The paper said the rise had come despite a dip in the number of new projects. Tighter government curbs on real estate speculation have deterred property investment, particularly from Hong Kong, Taiwan and Macanese companies.
Instead, more money flowed from Japan, Europe and the United States into China's machinery, electronics and chemical sectors, matching the government's industry development plans, the paper said.
The average investment per project in the first eight months of the year was $1.7 million compared with $1.3 million for the same period in 1993.
The latest investment figures from the trade ministry show the inflow of foreign cash from abroad has maintained the pace of the first half of the year, despite increasing signs that the economy may be overheating again.
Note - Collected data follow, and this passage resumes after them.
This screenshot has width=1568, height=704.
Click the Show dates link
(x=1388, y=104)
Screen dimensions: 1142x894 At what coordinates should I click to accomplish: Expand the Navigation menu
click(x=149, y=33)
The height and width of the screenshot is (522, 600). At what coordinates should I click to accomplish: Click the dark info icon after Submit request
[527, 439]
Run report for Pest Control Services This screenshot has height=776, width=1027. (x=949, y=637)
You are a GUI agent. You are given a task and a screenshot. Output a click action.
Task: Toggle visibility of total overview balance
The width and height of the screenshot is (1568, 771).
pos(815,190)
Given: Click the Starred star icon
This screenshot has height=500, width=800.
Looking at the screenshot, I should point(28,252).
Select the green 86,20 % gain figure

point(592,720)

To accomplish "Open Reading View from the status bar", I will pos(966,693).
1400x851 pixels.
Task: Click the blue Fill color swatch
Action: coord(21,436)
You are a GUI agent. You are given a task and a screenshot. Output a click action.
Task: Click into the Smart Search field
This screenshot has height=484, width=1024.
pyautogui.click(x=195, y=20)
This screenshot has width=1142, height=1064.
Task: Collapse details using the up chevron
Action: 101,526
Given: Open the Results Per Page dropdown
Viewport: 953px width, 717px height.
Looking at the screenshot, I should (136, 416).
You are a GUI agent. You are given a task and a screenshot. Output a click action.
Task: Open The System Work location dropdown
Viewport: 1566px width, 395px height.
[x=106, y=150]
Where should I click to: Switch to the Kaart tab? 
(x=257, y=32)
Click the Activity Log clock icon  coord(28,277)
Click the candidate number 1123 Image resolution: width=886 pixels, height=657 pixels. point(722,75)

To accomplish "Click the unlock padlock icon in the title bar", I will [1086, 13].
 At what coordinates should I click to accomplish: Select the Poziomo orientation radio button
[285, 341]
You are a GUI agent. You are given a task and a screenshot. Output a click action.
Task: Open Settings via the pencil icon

Recent economic statistics indicate the economy is gathering steam, with industrial output, inflation and retail sales on the rise after showing signs of easing in the first and second quarters of the year.
The report said China is on course to reach $30 billion in foreign investment this year, up from the $26 billion recorded in 1993. Last year, only the United States, with $32 billion, attracted more investment from abroad.
The report was not entirely praiseworthy of foreign investors, however, noting that China had revoked the business licenses of some 7,000 joint ventures for poor performance or wrongdoing.
It said that some investors had come to China will the sole purpose of taking advantage of tax breaks and had abandoned the country when their breaks expired.
A separate report in the China Daily last weekend said that as much as 51% of all joint ventures in China will lose money this year. It blamed the losses on the initial costs of setting up operations in China, but also said many companies make "artificial" losses to avoid paying tax.